Écrivain public bénévole
Un samedi matin de janvier..., dans la salle d’attente de l’association Soligratuit(*), au dessus de l’épicerie sociale, Maria, 70 ans, Mauricienne, attend patiemment, un dossier cartonné sur les genoux. Elle a rendez-vous avec Bertrand de Longueau, écrivain public, bénévole engagé au Secours Catholique. « J’ai apporté mes relevés de la Caisse d’allocations familiales (CAF) des six derniers mois. On me doit des indemnités que je ne vois pas apparaître. Je ne sais pas comment les contacter car je tombe toujours sur un répondeur téléphonique. Je ne peux pas non plus leur écrire, car je n’ai pas appris à le faire en français.

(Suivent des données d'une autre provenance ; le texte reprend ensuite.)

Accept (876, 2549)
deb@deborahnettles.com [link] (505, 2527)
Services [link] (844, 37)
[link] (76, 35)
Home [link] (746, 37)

Il reste Internet, mais je n’ai pas d’ordinateur à la maison. », explique-t-elle. La seule solution pour Maria, si elle ne veut pas attendre éternellement les allocations qui lui sont dues, est de faire débloquer son dossier par un écrivain public. Dans la petite salle où Bertrand l’accueille, l’ordinateur trône. Il permettra au bénévole de faire les recherches nécessaires parmi les méandres des l’Administration, pour trouver une solution.
Écouter, retranscrire, transmettre... Le bénévole assure ainsi depuis un an un trait d’union entre les individus et les nécessités administratives et sociales, dans une société où l’écrit est omniprésent. Il met sa plume au service de ceux qui maîtrisent mal notre langue, sa plume, ou plutôt son clavier.
Car le scribe de l’Antiquité et le clerc du Moyen-Âge ont été détrônés par un écrivain public polyvalent qui, grâce aux
nouvelles technologies de la communication, peut développer un éventail de services rédactionnels : documents administratifs, courriers personnels, récits de vie, corrections, réécritures, etc. Mais quand il faut répondre à la mise en demeure d’un organisme HLM, réclamer des allocations à la CAF (Caisse d’allocations familiales) ou à Pôle emploi, remplir une demande d’asile auprès de la préfecture, nul n’est besoin de déployer son talent littéraire. Il vaut mieux être à l’aise avec le langage administratif ou juridique, et aussi avec le désormais incontournable langage d’internet.
La fracture numérique est d'autant plus difficile à surpasser que le barrage de la langue
Outre ses compétences en langue française, l’écrivain public apporte une technicité et un savoir-faire certes, mais aussi une écoute, une compréhension, un conseil, et dans tous les cas une réponse à un besoin délicat ou fastidieux. Tous les samedis matins, Bertrand de Longueau profite ainsi des heures d’ouverture de l’épicerie sociale et de Soligratuit pour proposer ses services. Ils sont deux binômes à se partager ce créneau horaire. Ce directeur financier est devenu incollable sur les questions de demandes de RSA, de logements sociaux, de CMU ou de relations avec les bailleurs.
Pour les questions juridiques plus pointues, les demandeurs sont orientés vers le CCAS de Versailles (**). « Hormis le barrage de la langue pour les habitants du quartier, issus de l’immigration, c’est la fracture numérique qui me marque le plus. Elle est en partie responsable du retard scolaire accumulé par les plus jeunes au cours du premier confinement. », confie-t-il.
Mais le rôle de l’écrivain public ne se résume pas à une aide à l’écriture. Personnage familier du quartier, confident discret, il crée avant tout du lien social. C’est la conviction de Marie Chevallier, autre bénévole du Secours Catholique qui assure une permanence, le mardi matin, à la maison de quartier de Pré-aux-Bois, depuis trois ans. « J’apprécie ces rencontres où les personnes peuvent lâcher prise et déposer leur fardeau. Je leur offre ce temps gratuit pour les écouter et tenter de résoudre quelques unes de ces tracasseries administratives qui alourdissent encore plus leur quotidien. », commente-t-elle. Une bulle de décompression, un peu hors du temps.